I cannot remember precisely what happened next, but eventually we met up with the remainder of the I/C Troop in a field in Villiers‑le‑Sec. Here we stayed until 25th June During this time, we explored a bit of the country and on one occasion, took Lt Wolskel to either the Brigade, Divisional or Army HQ located in a very large chateau somewhere near Bayeux. During our travels we saw many burnt‑out tanks, hastily‑dug graves (some with limbs still showing above the ground).

 The only briefing we received was on the night before the first attack on Caen when we were told that we ware supporting the 15th Scottish Division, and that an artillery barrage would commence that night to hide the sound of the tanks moving into position. I was given the radio frequency to use and, for the first time that we were in France, we established a regimental net. That night we went forward to a point near the Regimental HQ, and slept next to our car.

 The next morning, our position was attacked by mortar which caused me to he unusually quick with my toilet ‑ I didn't went to be caught with 'my pants down'! From this point, we carried out a few trips with Lt. Wolskel, during which it proved impossible to maintain radio contact. After the attack on a German strong‑post that I mention in " My War", we returned to a new HQ where I took off my new set of tank overalls ( supplied just before D Day) In order to dig fox‑holes to use that night. Before this chore had been completed, and before I had time to replace my overall (which held my Field Dressing) , Lt Wolskel told us that we had to leave immediately to round up some tanks for a further attack on Caen that night.

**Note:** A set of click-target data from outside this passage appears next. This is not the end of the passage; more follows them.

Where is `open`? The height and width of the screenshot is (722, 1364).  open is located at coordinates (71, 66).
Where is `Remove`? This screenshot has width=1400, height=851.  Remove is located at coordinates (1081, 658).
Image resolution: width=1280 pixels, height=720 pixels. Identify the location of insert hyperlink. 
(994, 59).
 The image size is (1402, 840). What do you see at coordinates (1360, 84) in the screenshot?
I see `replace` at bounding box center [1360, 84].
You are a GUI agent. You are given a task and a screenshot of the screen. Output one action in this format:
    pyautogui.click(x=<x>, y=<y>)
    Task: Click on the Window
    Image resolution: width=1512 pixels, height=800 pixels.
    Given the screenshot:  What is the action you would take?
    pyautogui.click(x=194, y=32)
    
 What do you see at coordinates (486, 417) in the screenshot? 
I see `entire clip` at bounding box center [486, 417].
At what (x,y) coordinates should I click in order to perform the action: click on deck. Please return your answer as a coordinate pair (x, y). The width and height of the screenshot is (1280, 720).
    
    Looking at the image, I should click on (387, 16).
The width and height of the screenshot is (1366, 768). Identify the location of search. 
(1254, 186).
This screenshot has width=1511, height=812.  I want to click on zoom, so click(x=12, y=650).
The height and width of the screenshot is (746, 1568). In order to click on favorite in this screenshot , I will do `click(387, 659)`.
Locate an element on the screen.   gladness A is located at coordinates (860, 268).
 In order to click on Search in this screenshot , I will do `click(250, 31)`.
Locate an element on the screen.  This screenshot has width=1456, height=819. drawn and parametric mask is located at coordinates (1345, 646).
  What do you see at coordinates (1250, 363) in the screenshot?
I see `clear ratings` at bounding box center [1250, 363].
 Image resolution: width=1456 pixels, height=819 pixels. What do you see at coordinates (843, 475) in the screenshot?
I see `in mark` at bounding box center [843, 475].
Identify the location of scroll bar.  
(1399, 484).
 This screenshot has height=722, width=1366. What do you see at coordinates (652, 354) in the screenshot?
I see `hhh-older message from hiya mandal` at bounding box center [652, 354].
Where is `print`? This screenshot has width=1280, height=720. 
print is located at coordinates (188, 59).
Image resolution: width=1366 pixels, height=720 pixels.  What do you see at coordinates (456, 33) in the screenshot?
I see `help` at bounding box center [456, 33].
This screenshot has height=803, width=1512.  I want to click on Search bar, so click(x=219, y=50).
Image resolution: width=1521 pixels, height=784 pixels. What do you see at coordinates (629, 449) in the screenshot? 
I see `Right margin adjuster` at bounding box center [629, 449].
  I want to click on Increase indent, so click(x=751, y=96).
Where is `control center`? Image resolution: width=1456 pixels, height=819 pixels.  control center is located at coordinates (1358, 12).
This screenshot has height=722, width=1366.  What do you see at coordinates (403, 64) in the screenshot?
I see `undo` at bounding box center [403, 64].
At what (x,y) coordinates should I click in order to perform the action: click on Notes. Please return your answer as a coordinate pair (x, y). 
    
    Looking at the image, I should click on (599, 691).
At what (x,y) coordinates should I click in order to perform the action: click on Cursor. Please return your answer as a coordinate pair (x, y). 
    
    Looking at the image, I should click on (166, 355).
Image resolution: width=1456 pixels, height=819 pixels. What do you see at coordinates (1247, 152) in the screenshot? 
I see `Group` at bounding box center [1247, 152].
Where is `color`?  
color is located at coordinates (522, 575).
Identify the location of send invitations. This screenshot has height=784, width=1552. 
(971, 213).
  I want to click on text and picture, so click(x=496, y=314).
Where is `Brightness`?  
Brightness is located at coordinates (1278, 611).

 After travelling some way (incidentally passing a group of Shermans on a hill firing at the enemy ‑ a war photographer must have been near‑by to record the scene since I have seen it reproduced in several accounts of the Normandy operation), we attempted to by‑pass a mass of SP‑guns and other vehicles moving up by driving across a corn‑field. As I have already explained, we were blown‑up twice but only the driver and I were wounded. Lt Wolskel went for help while we hauled ourselves out of the car as best and as quickly as we could in case it exploded.

By this time, both of us wore bleeding profusely and could not stand or walk unaided. Lt Wolskel came back with some Canadians who half‑carried us back to their unit, a few hundred yards away. Here I was slated for not having my own first‑aid dressing available, but the Sergeant who dressed my wounds kindly used his own, and in due course we were taken by field ambulance to the tented Bayeux Hospital which was still under sniper fire.